In Dawson’s Fall, a novel based on the lives of Roxana Robinson’s great-grandparents, we see America at its most fragile, fraught, and malleable. Set in 1889, in Charleston, South Carolina, Robinson’s tale weaves together her family’s journal entries and letters and spans the life of her tragic hero, Frank Dawson, as he attempts to navigate the country’s new political, social, and moral landscape.
...Dawson’s Fall is both rooted in its time and speaks directly to ours. It is also a moving love story between two people whose morality seems, from the perspective of 2019, sometimes to be muddied ... the book has an epic sweep. But it’s also grounded: Robinson vividly evokes settings in just a few sentences ... Here Robinson has pieced together a century-old true crime, a murder in which all the witnesses are long dead. Using far-flung sources and excruciating care, she creates the map; her novelist’s skills render it in 3-D ... the legacy of slavery and the Civil War is still being felt by our nation. Dawson’s Fall is a richly envisioned attempt to reconcile with that troubled history.

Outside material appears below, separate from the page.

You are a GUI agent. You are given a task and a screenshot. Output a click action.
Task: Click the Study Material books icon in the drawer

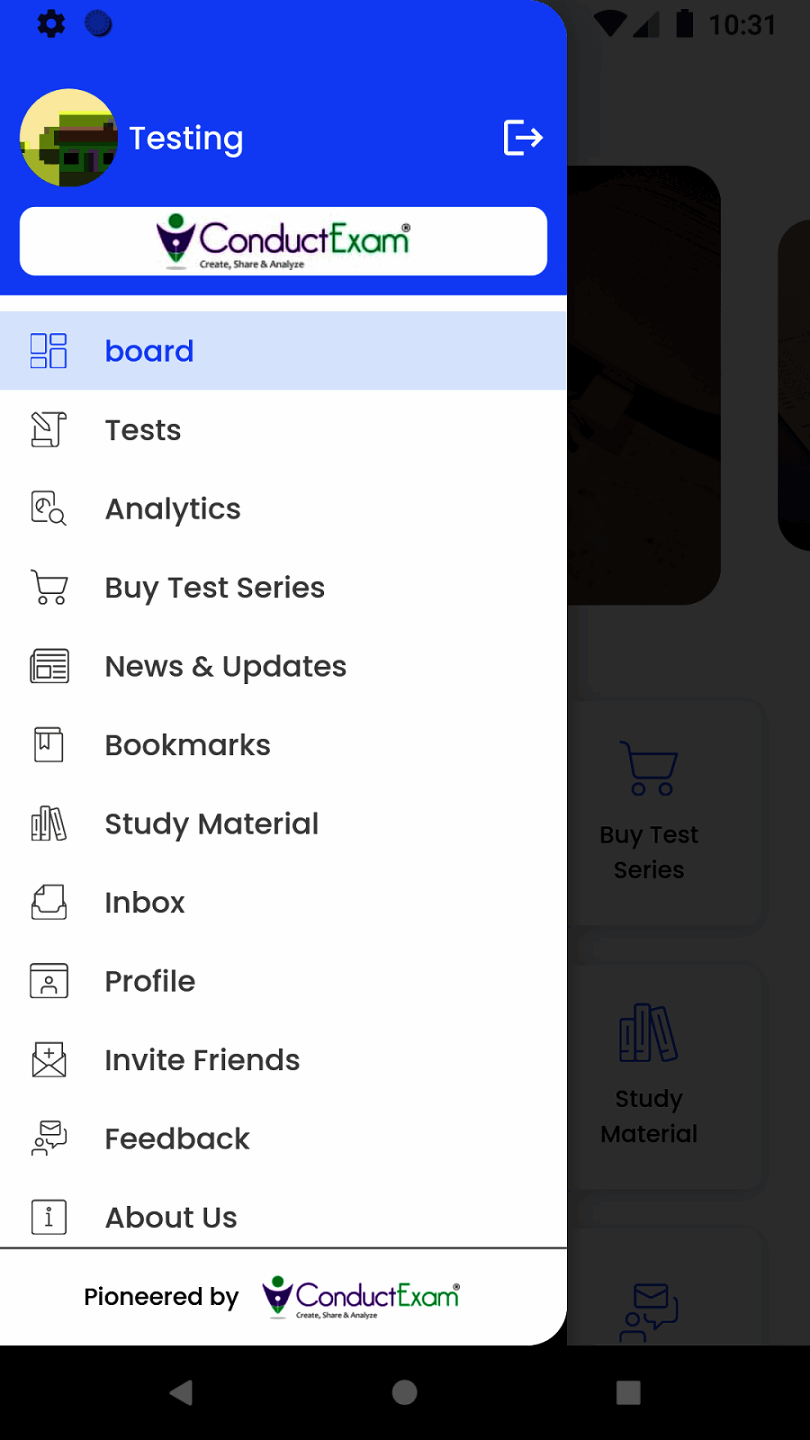tap(49, 824)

Sarah is a talented writer all-too-aware of women’s social inferiority ... While the patchwork approach means the narrative isn’t exactly smooth, it proves unyielding and compelling in its timely themes, with many depictions of how white men’s seething resentment erupts into racist violence and how Southern codes of honor and toxic values, particularly slavery, corroded individual lives and the national character.

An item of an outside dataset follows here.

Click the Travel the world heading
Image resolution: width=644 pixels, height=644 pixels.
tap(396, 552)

Part history, part family saga, the book peers into the cauldron of race as it simmered and flared during Reconstruction in the South ... A fascinating read, Dawson’s Fall illuminates the destructive antecedents some 150 years ago of racial tensions that remain with us today. I wished, at times, that Robinson had hewed a little less closely to fact. More invention might have given some scenes a harder edge, underlining what was so deeply at risk in the decades after the Civil War. That said, Dawson’s Fall pointedly makes the case that principles matter.